[Stored data]
= = = = = = =
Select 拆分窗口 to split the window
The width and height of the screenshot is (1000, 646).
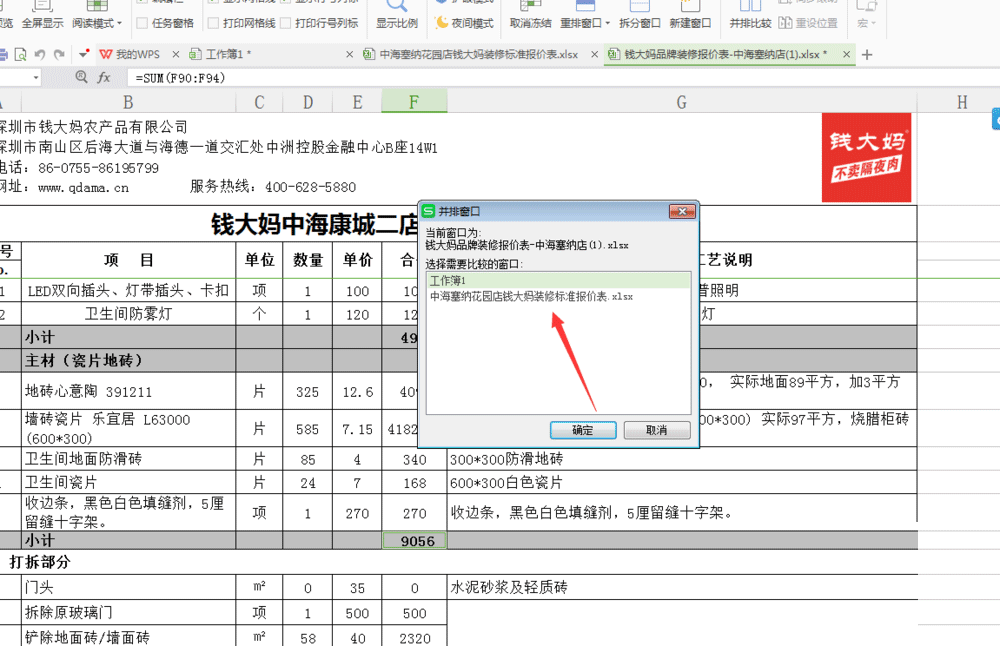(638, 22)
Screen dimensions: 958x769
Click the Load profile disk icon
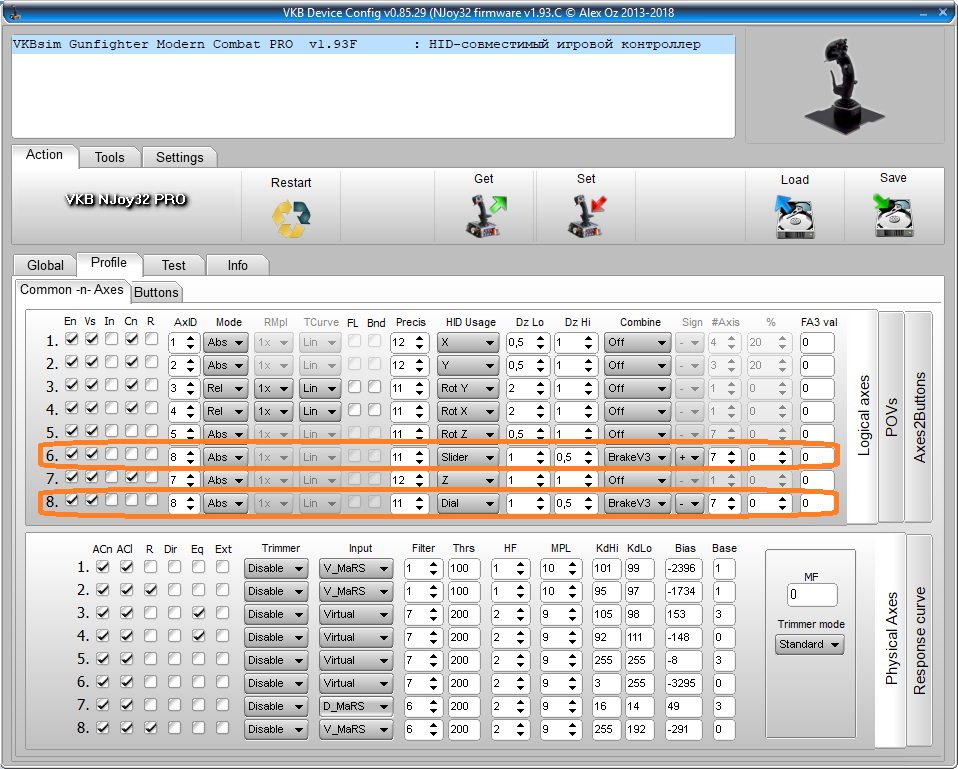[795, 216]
= = = = = = =
### YOUR TASK
Quote, word for word and nothing more, every line from the line with "The width and" to the end of the entries, including both ends; skip any pictures.

### REPLY TO THE EXERCISE
The width and height of the screenshot is (1000, 646).
(638, 22)
Screen dimensions: 958x769
Click the Load profile disk icon
[795, 216]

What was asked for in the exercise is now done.